-- Start --

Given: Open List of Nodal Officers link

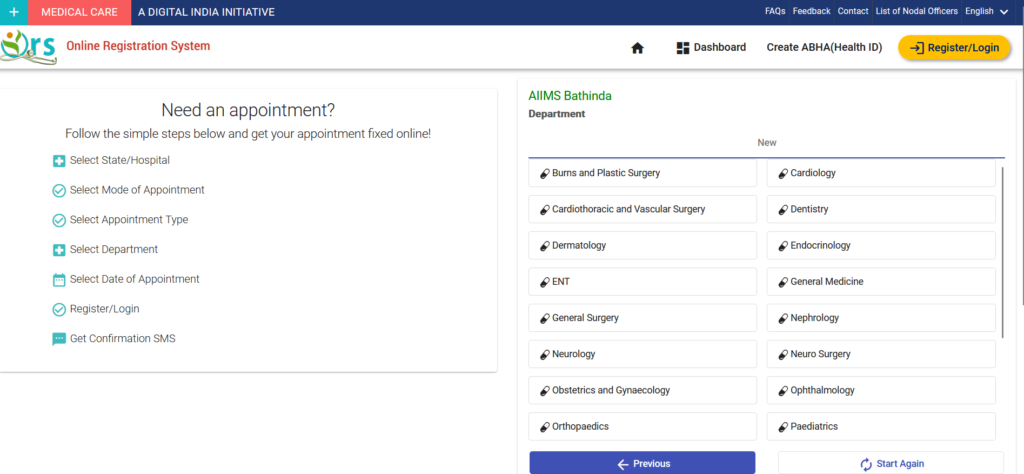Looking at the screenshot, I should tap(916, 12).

-- End --
-- Start --

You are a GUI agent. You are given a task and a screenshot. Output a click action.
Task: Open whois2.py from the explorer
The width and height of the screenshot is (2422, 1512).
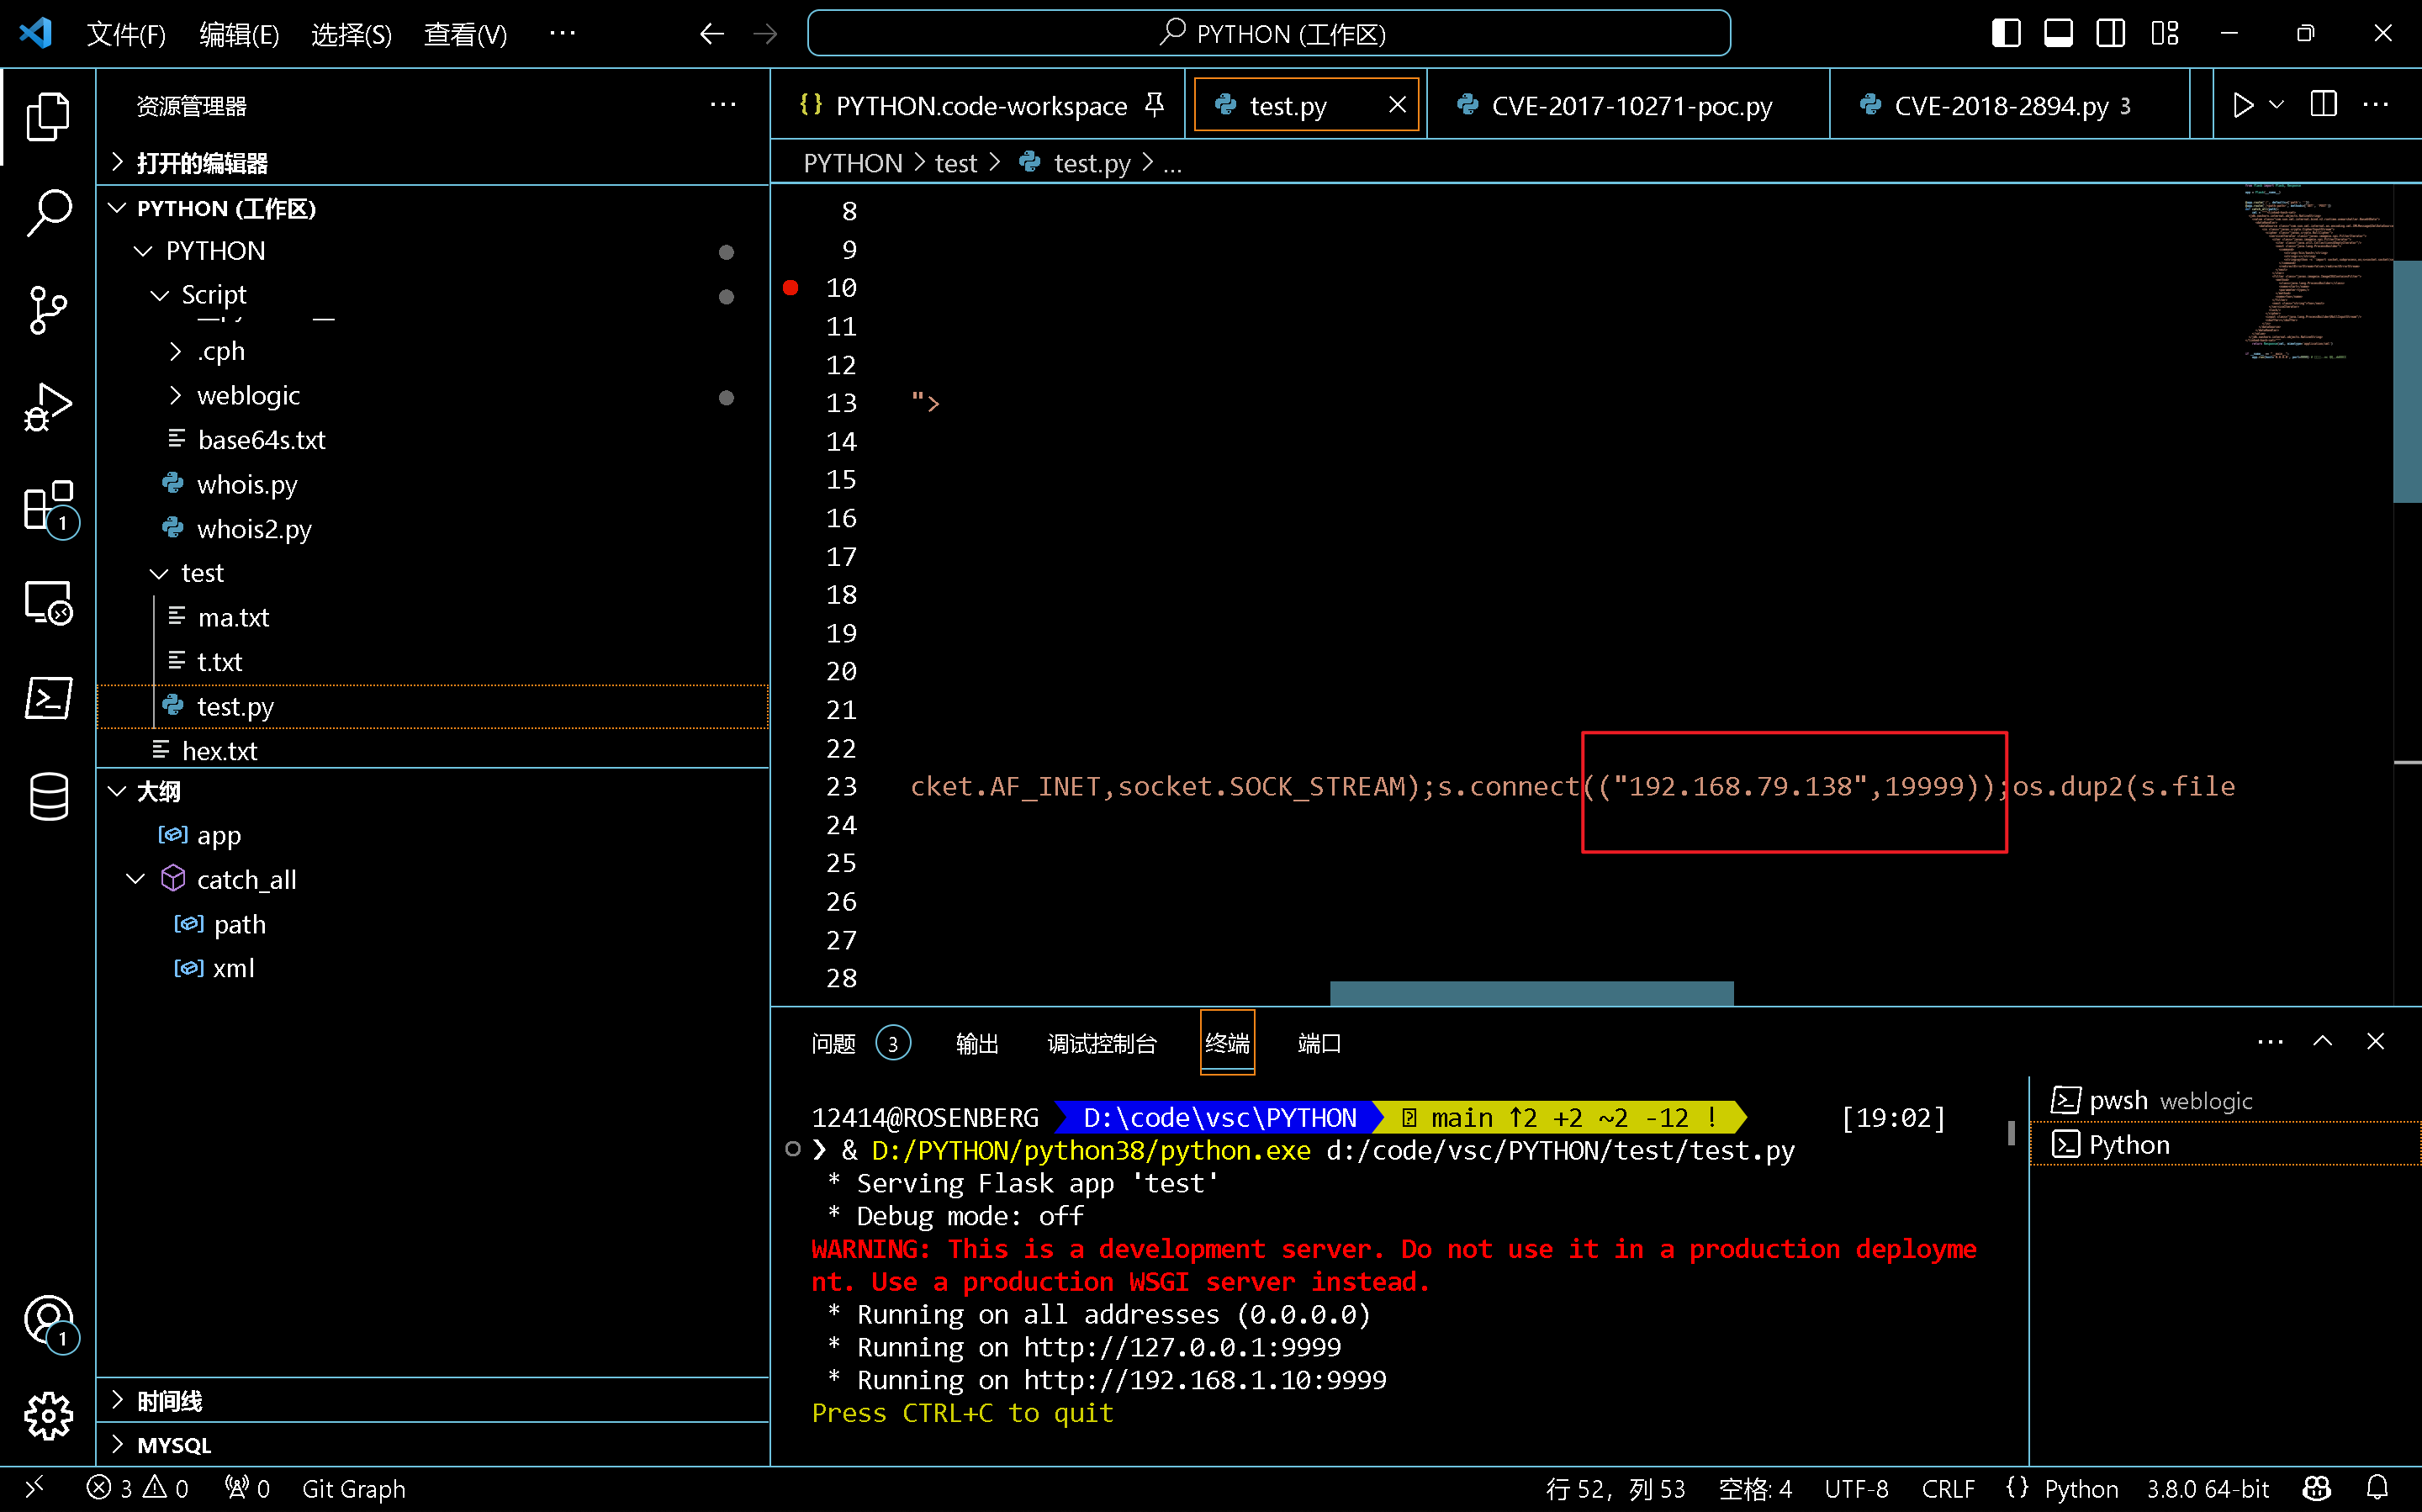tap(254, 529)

-- End --

• _Set exercise_: Please give everything in the material from the line containing "You are a GUI" down to the line containing "tap(254, 529)", both included, as a numbered list. Skip blank lines and leave the pictures out.

• _The answer_:
1. You are a GUI agent. You are given a task and a screenshot. Output a click action.
2. Task: Open whois2.py from the explorer
3. The width and height of the screenshot is (2422, 1512).
4. tap(254, 529)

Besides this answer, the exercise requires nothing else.